→ **WHAT YOU WILL DO**: Each entry in the material below should be reproduced exactly.

- - -

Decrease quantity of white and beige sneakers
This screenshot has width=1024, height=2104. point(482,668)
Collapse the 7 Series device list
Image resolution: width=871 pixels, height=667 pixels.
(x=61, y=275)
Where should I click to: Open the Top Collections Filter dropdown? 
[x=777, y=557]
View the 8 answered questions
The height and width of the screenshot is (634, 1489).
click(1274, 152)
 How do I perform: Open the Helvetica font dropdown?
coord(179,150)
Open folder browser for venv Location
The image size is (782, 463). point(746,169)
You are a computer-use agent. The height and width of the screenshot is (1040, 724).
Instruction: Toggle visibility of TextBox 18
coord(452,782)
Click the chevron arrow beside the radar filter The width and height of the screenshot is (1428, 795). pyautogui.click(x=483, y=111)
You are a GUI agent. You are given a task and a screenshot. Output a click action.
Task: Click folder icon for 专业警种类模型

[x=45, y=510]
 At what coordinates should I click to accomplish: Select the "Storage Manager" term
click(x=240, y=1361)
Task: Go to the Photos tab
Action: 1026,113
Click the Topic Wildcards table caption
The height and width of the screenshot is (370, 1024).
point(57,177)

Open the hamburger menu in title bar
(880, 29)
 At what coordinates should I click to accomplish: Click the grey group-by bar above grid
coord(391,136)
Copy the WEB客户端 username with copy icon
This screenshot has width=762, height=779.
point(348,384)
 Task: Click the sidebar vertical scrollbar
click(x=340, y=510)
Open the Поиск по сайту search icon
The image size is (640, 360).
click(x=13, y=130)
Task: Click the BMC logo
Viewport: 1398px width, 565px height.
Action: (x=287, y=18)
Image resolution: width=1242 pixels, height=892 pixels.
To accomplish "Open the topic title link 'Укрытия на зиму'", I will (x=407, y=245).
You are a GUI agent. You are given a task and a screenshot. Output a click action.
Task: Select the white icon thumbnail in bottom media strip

- - -

→ **TASK SOLUTION**:
Decrease quantity of white and beige sneakers
This screenshot has width=1024, height=2104. point(482,668)
Collapse the 7 Series device list
Image resolution: width=871 pixels, height=667 pixels.
(x=61, y=275)
Where should I click to: Open the Top Collections Filter dropdown? 
[x=777, y=557]
View the 8 answered questions
The height and width of the screenshot is (634, 1489).
click(1274, 152)
 How do I perform: Open the Helvetica font dropdown?
coord(179,150)
Open folder browser for venv Location
The image size is (782, 463). point(746,169)
You are a computer-use agent. The height and width of the screenshot is (1040, 724).
Instruction: Toggle visibility of TextBox 18
coord(452,782)
Click the chevron arrow beside the radar filter The width and height of the screenshot is (1428, 795). pyautogui.click(x=483, y=111)
You are a GUI agent. You are given a task and a screenshot. Output a click action.
Task: Click folder icon for 专业警种类模型

[x=45, y=510]
 At what coordinates should I click to accomplish: Select the "Storage Manager" term
click(x=240, y=1361)
Task: Go to the Photos tab
Action: 1026,113
Click the Topic Wildcards table caption
The height and width of the screenshot is (370, 1024).
point(57,177)

Open the hamburger menu in title bar
(880, 29)
 At what coordinates should I click to accomplish: Click the grey group-by bar above grid
coord(391,136)
Copy the WEB客户端 username with copy icon
This screenshot has width=762, height=779.
point(348,384)
 Task: Click the sidebar vertical scrollbar
click(x=340, y=510)
Open the Поиск по сайту search icon
The image size is (640, 360).
click(x=13, y=130)
Task: Click the BMC logo
Viewport: 1398px width, 565px height.
Action: (x=287, y=18)
Image resolution: width=1242 pixels, height=892 pixels.
To accomplish "Open the topic title link 'Укрытия на зиму'", I will (x=407, y=245).
You are a GUI agent. You are given a task and a screenshot. Output a click action.
Task: Select the white icon thumbnail in bottom media strip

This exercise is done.